Governmental Structure

The Parliament Building (Senate) with a young Queen Victoria Statue in Nassau, Bahamas. Image credit: Zoran Karapancev/Shutterstock.com

The Bahamas is a democratic constitutional monarchy, just like other countries that are members of the British Commonwealth, such as Canada, New Zealand, and Australia. This means that the British monarch is the country’s head of state, represented by the country’s Governor General. As in other Commonwealth countries, the role of the head of state is strictly ceremonial. The real power rests with the Prime Minister, the cabinet, and the Bahamian parliament, which is divided into two chambers, the House of Assembly and the Senate. The country’s capital is the city of Nassau, which is also the country’s largest city.

The People

Local school children in school uniforms check out tourist stalls in Nassau. Image credit: Lost Mountain Studio/Shutterstock.com

Most of the population of the Bahamas are of African descent. There are also some people of mixed African and European heritage, as well as a small population of people of European descent. By the mid-20th century, a significant number of migrants from Haiti, another Caribbean country, began settling in the Bahamas. The country has recently welcomed more arrivals from the United States, and other countries of the West Indies. English is the official language of the country and is spoken by the vast majority of people there. In terms of religion, most Bahamians belong to one of the Christian denominations. Many of them are members of non-Anglican Protestant churches, but there some who are members of the Anglican Church, plus a small number of Catholics.
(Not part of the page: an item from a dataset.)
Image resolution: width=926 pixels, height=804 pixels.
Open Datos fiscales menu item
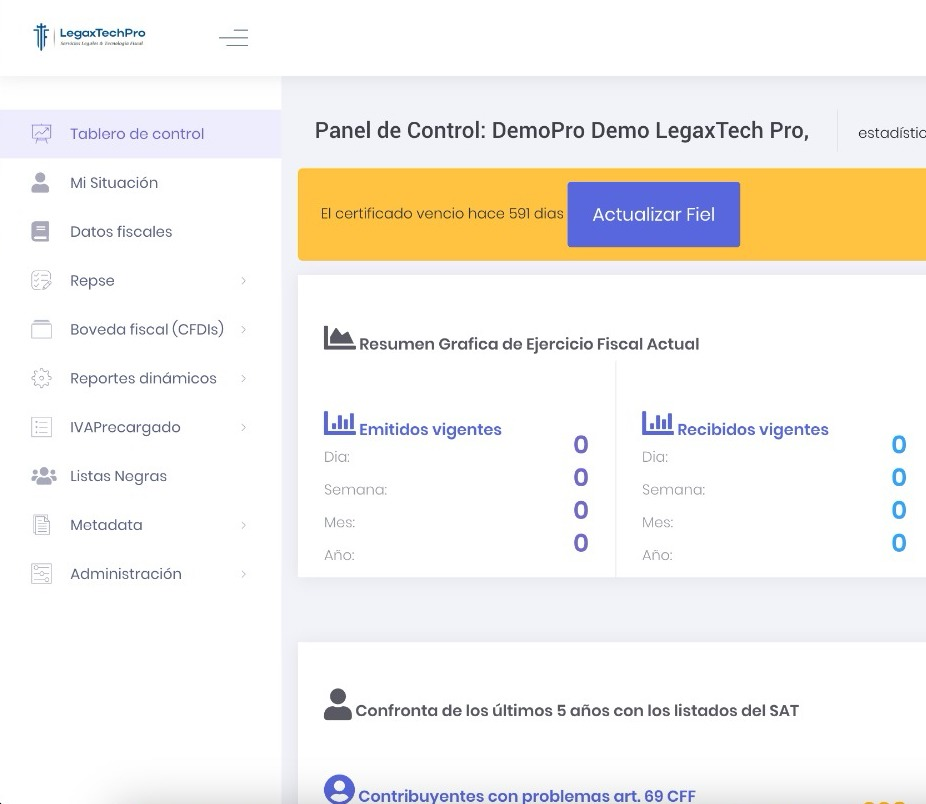pos(121,232)
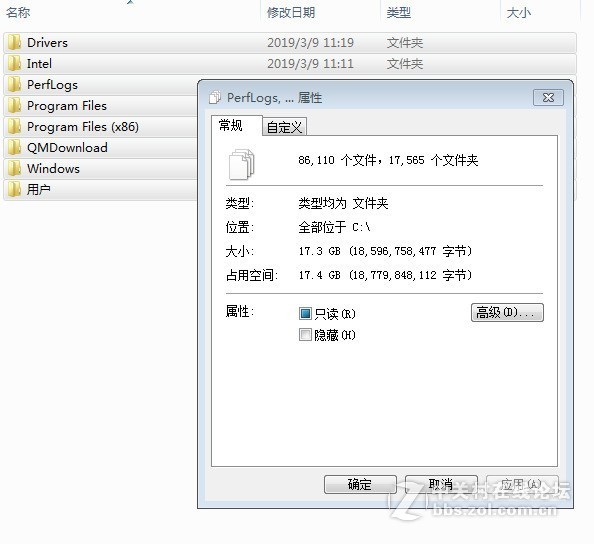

The Bahamians are widely distributed throughout their archipelago, but nearly two thirds of the country’s population is located on one island, New Providence, where Nassau is situated. Over time, Bahamians who once lived in fishing and farming communities, have migrated to communities at the center of tourist and commercial activity. The country is now overwhelmingly urban, with more than eight in ten Bahamians now living in an urban location.

The Economy

The two biggest movers of the Bahamian economy are tourism and international financial services. The tourist industry is based primarily on the islands of New Providence and Grand Bahama. The Bahamas does not have any corporate or income taxes, which is why many banks and trust companies place their money in the country, where the confidentiality of their financial transactions is guaranteed. There are still some Bahamians who engage in traditional economic activities, like farming and fishing. The country’s currency is the Bahamian dollar, which is pegged to the U.S. dollar, meaning that they are of the same value.